[Material provided]

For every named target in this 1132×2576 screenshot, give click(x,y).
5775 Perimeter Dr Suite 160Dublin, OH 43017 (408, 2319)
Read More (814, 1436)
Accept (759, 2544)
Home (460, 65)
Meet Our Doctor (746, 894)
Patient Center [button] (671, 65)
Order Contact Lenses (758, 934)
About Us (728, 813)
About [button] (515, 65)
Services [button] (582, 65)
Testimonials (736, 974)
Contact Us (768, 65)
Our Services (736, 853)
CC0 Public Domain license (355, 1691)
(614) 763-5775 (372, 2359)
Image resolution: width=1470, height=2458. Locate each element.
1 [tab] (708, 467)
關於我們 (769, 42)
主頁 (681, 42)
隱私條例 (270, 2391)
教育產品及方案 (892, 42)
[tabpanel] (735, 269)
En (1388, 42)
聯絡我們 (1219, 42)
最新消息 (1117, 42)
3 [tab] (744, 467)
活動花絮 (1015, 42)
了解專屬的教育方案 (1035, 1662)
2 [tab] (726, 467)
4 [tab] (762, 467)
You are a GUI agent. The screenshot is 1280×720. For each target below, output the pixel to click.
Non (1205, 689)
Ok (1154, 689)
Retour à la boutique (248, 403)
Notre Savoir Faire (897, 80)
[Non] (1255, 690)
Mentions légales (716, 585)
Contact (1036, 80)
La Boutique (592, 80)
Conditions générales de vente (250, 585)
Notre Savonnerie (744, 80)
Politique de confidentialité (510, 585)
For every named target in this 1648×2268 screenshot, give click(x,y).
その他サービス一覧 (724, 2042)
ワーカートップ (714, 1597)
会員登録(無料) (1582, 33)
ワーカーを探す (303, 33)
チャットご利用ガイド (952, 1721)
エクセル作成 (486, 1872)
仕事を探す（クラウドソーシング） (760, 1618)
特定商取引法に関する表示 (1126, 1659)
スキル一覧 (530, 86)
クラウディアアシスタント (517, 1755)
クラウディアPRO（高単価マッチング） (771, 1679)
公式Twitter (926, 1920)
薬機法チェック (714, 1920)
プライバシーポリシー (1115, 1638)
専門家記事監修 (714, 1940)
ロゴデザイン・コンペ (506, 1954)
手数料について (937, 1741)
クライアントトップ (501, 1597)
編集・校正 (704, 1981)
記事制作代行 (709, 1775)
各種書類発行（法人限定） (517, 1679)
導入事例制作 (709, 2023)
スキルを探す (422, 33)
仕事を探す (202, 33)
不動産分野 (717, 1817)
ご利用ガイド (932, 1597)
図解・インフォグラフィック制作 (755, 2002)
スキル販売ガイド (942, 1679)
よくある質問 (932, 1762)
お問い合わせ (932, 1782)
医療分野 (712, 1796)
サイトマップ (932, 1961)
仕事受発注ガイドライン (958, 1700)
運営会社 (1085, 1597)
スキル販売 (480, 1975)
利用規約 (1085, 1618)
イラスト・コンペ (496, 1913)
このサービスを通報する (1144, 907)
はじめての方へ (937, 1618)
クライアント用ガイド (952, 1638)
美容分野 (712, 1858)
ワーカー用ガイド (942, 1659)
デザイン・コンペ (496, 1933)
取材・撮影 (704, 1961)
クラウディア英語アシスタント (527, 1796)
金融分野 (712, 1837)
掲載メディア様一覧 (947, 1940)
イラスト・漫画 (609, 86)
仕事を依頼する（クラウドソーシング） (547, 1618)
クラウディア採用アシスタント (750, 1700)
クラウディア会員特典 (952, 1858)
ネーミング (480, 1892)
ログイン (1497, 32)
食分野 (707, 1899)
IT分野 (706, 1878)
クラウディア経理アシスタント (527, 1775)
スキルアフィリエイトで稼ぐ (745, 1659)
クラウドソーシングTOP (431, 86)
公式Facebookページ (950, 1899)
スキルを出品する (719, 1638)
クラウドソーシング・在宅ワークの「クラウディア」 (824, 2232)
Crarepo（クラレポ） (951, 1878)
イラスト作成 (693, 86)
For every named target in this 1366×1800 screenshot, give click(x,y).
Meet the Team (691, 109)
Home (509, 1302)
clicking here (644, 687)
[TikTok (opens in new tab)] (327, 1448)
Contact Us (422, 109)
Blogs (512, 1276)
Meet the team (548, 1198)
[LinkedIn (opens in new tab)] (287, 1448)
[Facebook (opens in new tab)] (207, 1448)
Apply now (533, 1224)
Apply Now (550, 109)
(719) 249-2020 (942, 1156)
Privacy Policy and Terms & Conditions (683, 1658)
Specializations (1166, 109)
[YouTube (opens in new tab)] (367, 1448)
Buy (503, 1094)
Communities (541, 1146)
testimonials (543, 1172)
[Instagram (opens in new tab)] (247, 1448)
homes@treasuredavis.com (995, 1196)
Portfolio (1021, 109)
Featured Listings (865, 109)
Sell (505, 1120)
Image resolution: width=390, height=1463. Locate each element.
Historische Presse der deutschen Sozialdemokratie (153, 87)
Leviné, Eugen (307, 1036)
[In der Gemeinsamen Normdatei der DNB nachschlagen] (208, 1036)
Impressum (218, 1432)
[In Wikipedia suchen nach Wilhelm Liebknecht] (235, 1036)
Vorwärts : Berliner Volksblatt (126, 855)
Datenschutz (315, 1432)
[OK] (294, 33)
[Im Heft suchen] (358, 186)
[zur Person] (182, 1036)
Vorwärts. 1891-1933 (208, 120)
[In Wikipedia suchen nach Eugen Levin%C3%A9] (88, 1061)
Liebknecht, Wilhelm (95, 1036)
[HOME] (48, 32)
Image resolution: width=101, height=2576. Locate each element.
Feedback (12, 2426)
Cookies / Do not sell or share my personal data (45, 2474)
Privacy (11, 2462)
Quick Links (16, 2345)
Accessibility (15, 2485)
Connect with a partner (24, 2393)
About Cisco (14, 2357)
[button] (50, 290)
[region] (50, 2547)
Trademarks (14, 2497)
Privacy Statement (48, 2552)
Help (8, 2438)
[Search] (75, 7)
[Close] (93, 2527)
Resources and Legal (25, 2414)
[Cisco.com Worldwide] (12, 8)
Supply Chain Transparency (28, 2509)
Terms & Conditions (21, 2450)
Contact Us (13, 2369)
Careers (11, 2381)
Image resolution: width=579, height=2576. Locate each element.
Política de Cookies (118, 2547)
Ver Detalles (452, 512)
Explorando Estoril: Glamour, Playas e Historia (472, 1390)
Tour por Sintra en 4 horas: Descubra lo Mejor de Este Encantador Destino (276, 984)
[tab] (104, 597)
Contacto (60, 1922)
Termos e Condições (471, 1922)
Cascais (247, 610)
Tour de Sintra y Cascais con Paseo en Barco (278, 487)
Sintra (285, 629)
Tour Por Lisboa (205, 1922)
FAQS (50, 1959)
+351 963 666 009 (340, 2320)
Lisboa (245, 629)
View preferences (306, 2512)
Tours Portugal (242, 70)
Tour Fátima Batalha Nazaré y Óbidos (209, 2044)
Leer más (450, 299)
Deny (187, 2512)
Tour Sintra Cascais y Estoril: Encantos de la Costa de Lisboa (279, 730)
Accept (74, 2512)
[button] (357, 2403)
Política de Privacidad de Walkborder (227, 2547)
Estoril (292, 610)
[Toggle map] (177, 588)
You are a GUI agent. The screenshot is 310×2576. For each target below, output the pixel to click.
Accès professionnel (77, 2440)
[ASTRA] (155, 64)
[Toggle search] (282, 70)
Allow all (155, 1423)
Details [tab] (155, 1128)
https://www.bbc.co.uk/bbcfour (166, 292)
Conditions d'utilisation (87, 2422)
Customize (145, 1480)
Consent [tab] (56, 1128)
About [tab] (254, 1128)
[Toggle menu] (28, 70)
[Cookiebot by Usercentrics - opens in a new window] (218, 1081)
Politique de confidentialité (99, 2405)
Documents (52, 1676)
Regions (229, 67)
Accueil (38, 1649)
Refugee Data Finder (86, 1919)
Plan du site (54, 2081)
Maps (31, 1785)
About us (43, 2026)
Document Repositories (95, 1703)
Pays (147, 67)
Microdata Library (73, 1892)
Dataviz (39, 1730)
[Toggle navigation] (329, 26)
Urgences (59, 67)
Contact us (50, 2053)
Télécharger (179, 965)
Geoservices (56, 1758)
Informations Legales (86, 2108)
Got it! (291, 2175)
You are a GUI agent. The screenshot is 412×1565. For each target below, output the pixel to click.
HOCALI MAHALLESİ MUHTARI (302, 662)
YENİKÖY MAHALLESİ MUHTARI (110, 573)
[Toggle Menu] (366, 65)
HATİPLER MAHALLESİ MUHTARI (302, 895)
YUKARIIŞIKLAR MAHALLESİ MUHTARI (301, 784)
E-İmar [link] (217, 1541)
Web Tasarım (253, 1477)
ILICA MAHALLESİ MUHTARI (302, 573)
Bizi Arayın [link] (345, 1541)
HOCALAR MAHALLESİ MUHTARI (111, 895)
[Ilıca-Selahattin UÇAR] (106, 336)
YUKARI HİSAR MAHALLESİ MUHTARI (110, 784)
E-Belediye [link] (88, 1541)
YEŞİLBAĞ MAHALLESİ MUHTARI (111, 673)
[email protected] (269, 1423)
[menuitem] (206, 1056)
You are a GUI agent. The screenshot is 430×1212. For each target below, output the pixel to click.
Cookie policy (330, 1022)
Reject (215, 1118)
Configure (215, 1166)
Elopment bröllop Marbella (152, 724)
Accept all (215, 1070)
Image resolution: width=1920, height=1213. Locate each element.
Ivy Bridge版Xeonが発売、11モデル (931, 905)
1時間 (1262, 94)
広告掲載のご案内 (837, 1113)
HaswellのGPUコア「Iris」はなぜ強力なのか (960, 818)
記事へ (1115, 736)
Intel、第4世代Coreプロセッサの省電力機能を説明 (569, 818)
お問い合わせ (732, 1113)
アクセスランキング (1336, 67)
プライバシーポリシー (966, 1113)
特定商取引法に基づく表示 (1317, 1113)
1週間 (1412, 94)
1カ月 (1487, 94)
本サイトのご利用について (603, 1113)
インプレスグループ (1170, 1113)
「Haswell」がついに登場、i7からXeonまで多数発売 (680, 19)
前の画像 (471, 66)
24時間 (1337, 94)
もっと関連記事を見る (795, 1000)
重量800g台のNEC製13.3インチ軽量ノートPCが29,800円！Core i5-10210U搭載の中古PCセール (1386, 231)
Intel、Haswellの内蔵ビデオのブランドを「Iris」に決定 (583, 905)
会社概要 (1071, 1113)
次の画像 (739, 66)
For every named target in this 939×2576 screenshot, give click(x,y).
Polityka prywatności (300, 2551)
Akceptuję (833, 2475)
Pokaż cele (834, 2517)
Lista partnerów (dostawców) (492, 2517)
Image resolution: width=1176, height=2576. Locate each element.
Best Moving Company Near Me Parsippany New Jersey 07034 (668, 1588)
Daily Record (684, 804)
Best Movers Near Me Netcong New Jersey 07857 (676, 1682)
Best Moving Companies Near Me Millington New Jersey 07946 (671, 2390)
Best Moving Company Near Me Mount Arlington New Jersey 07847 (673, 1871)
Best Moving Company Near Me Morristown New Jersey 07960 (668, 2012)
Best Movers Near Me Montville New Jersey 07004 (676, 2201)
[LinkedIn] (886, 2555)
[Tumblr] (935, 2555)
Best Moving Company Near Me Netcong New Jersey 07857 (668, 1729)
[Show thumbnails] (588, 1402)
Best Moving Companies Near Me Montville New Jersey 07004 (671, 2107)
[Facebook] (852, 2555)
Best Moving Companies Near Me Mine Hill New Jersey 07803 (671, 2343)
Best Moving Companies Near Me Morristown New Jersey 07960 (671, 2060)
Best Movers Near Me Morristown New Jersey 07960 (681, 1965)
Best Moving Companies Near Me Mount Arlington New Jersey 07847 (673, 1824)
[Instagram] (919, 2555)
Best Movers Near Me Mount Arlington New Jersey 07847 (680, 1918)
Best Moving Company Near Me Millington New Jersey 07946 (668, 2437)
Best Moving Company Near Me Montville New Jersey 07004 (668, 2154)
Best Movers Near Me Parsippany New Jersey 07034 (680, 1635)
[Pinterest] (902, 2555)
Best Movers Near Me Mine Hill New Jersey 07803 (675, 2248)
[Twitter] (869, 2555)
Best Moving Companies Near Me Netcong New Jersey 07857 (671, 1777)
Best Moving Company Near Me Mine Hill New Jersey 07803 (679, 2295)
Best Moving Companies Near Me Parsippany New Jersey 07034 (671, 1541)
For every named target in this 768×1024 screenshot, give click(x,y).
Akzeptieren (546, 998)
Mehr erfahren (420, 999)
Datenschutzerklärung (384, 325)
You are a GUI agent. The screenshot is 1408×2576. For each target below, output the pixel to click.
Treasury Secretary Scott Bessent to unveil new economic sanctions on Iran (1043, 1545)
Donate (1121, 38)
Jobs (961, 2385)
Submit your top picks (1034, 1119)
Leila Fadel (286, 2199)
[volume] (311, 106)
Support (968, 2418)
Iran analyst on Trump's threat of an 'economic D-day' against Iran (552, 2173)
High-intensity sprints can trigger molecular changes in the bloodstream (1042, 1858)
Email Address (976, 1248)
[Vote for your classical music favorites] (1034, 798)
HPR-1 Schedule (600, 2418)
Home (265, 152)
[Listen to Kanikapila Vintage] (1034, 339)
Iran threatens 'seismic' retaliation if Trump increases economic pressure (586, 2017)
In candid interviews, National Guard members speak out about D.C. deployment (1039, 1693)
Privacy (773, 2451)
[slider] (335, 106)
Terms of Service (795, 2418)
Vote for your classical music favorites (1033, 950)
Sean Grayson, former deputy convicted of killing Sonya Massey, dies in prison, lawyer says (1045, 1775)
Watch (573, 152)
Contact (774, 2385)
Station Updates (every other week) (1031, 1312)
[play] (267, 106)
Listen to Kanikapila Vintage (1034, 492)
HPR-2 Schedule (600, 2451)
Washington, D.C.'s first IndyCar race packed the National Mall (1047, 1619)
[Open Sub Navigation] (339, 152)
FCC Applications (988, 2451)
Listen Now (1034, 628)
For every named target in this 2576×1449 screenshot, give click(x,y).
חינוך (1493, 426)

[/Material provided]

### [Work task]
Word for word, reproduce the listing from its first line through the line that has "仕事を探す (202, 33)" in it, and go no further.

### [Task output]
For every named target in this 1132×2576 screenshot, give click(x,y).
5775 Perimeter Dr Suite 160Dublin, OH 43017 (408, 2319)
Read More (814, 1436)
Accept (759, 2544)
Home (460, 65)
Meet Our Doctor (746, 894)
Patient Center [button] (671, 65)
Order Contact Lenses (758, 934)
About Us (728, 813)
About [button] (515, 65)
Services [button] (582, 65)
Testimonials (736, 974)
Contact Us (768, 65)
Our Services (736, 853)
CC0 Public Domain license (355, 1691)
(614) 763-5775 (372, 2359)
Image resolution: width=1470, height=2458. Locate each element.
1 [tab] (708, 467)
關於我們 (769, 42)
主頁 (681, 42)
隱私條例 (270, 2391)
教育產品及方案 (892, 42)
[tabpanel] (735, 269)
En (1388, 42)
聯絡我們 (1219, 42)
最新消息 (1117, 42)
3 [tab] (744, 467)
活動花絮 (1015, 42)
了解專屬的教育方案 (1035, 1662)
2 [tab] (726, 467)
4 [tab] (762, 467)
You are a GUI agent. The screenshot is 1280×720. For each target below, output the pixel to click.
Non (1205, 689)
Ok (1154, 689)
Retour à la boutique (248, 403)
Notre Savoir Faire (897, 80)
[Non] (1255, 690)
Mentions légales (716, 585)
Contact (1036, 80)
La Boutique (592, 80)
Conditions générales de vente (250, 585)
Notre Savonnerie (744, 80)
Politique de confidentialité (510, 585)
For every named target in this 1648×2268 screenshot, give click(x,y).
その他サービス一覧 (724, 2042)
ワーカートップ (714, 1597)
会員登録(無料) (1582, 33)
ワーカーを探す (303, 33)
チャットご利用ガイド (952, 1721)
エクセル作成 (486, 1872)
仕事を探す（クラウドソーシング） (760, 1618)
特定商取引法に関する表示 (1126, 1659)
スキル一覧 (530, 86)
クラウディアアシスタント (517, 1755)
クラウディアPRO（高単価マッチング） (771, 1679)
公式Twitter (926, 1920)
薬機法チェック (714, 1920)
プライバシーポリシー (1115, 1638)
専門家記事監修 (714, 1940)
ロゴデザイン・コンペ (506, 1954)
手数料について (937, 1741)
クライアントトップ (501, 1597)
編集・校正 (704, 1981)
記事制作代行 (709, 1775)
各種書類発行（法人限定） (517, 1679)
導入事例制作 (709, 2023)
スキルを探す (422, 33)
仕事を探す (202, 33)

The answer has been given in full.